TO BE DONE: Reproduce verbatim the entries from the line containing "Where should I click to: Click resize" through the line containing "point(505,601)", including both of those lines.

MATERIAL:
%%
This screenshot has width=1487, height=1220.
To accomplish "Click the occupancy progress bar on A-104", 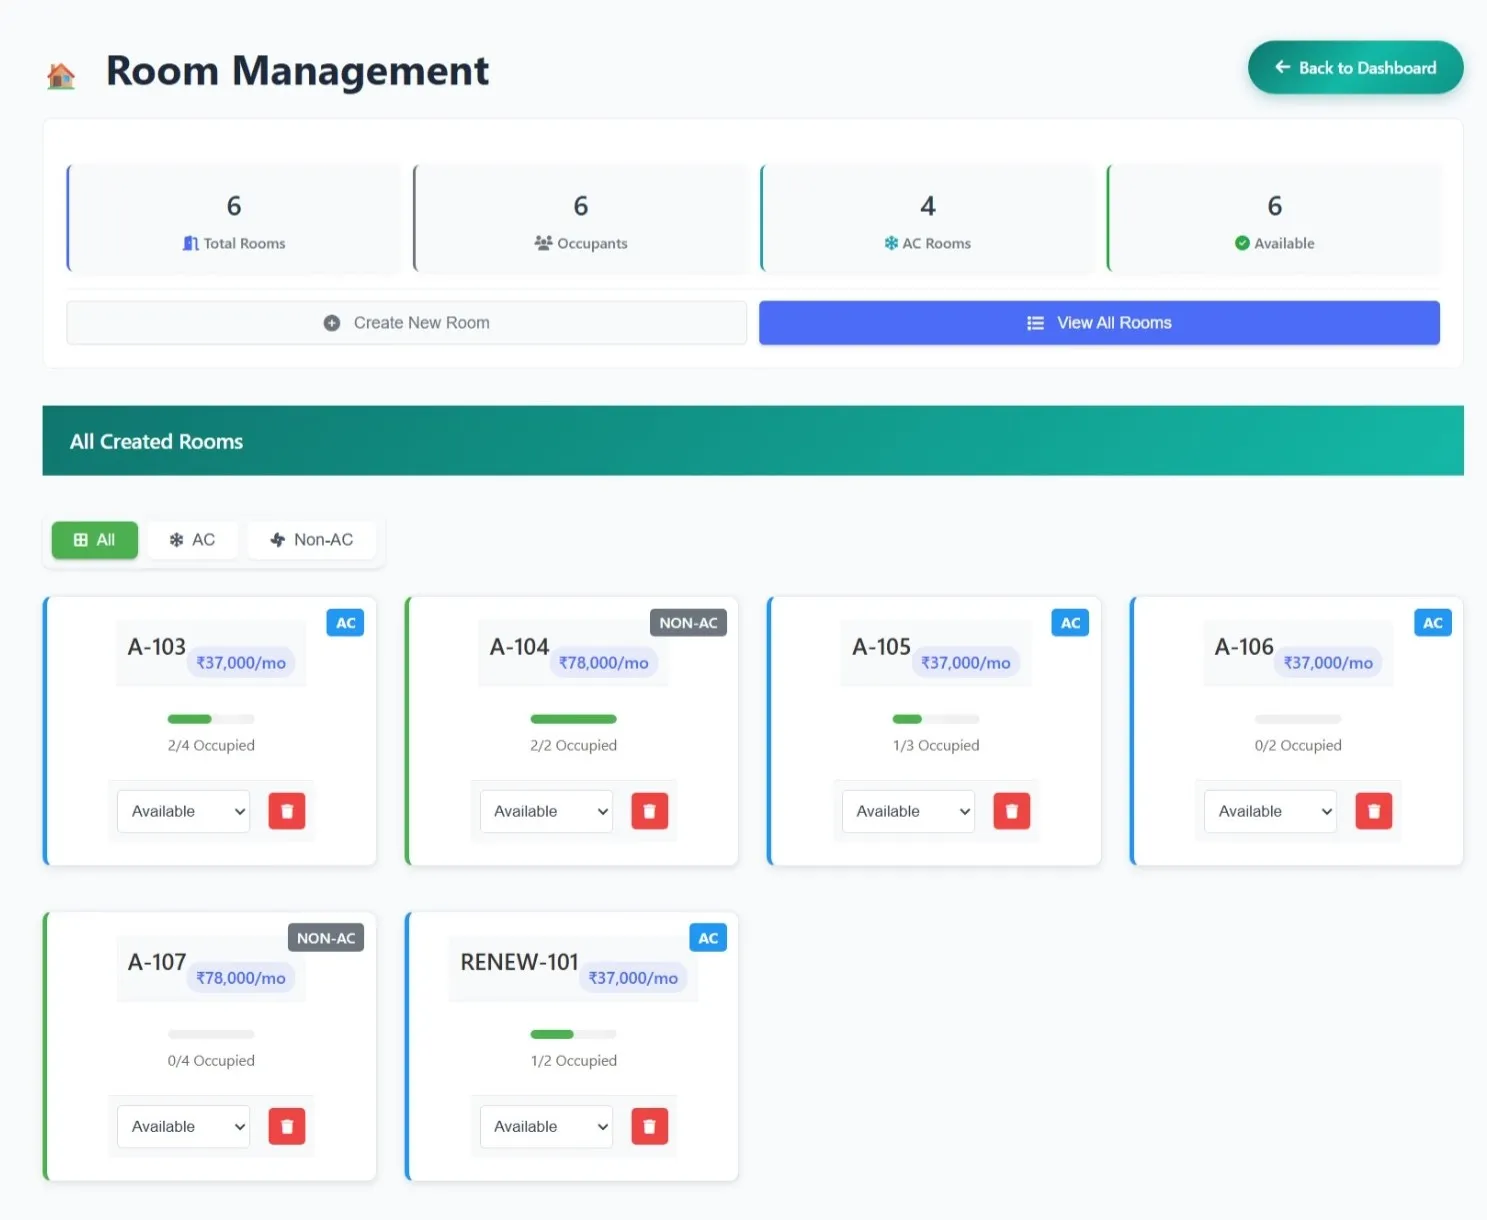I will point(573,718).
%%
%%
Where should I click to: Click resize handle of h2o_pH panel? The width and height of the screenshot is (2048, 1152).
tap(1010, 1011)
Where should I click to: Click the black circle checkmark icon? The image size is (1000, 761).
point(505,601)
%%
%%
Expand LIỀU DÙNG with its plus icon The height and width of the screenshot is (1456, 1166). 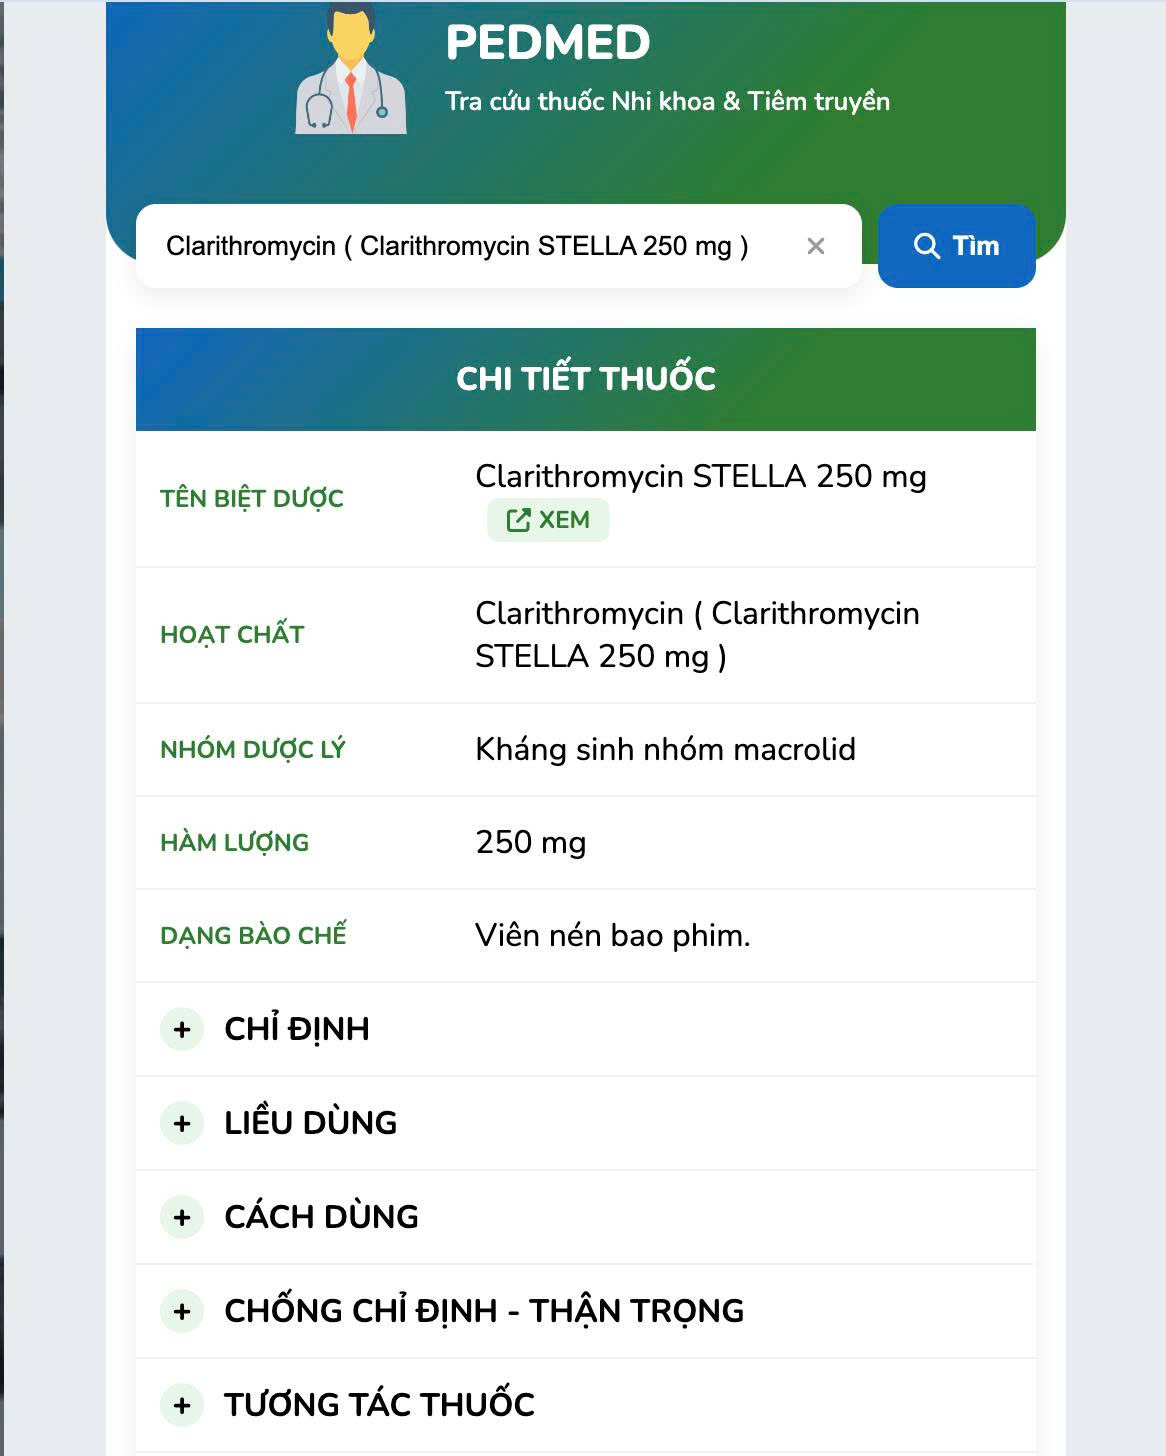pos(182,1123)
%%
ANSWER FOR THE TASK:
Where should I click to: Click resize handle of h2o_pH panel? The width and height of the screenshot is (2048, 1152).
tap(1010, 1011)
Where should I click to: Click the black circle checkmark icon? The image size is (1000, 761).
point(505,601)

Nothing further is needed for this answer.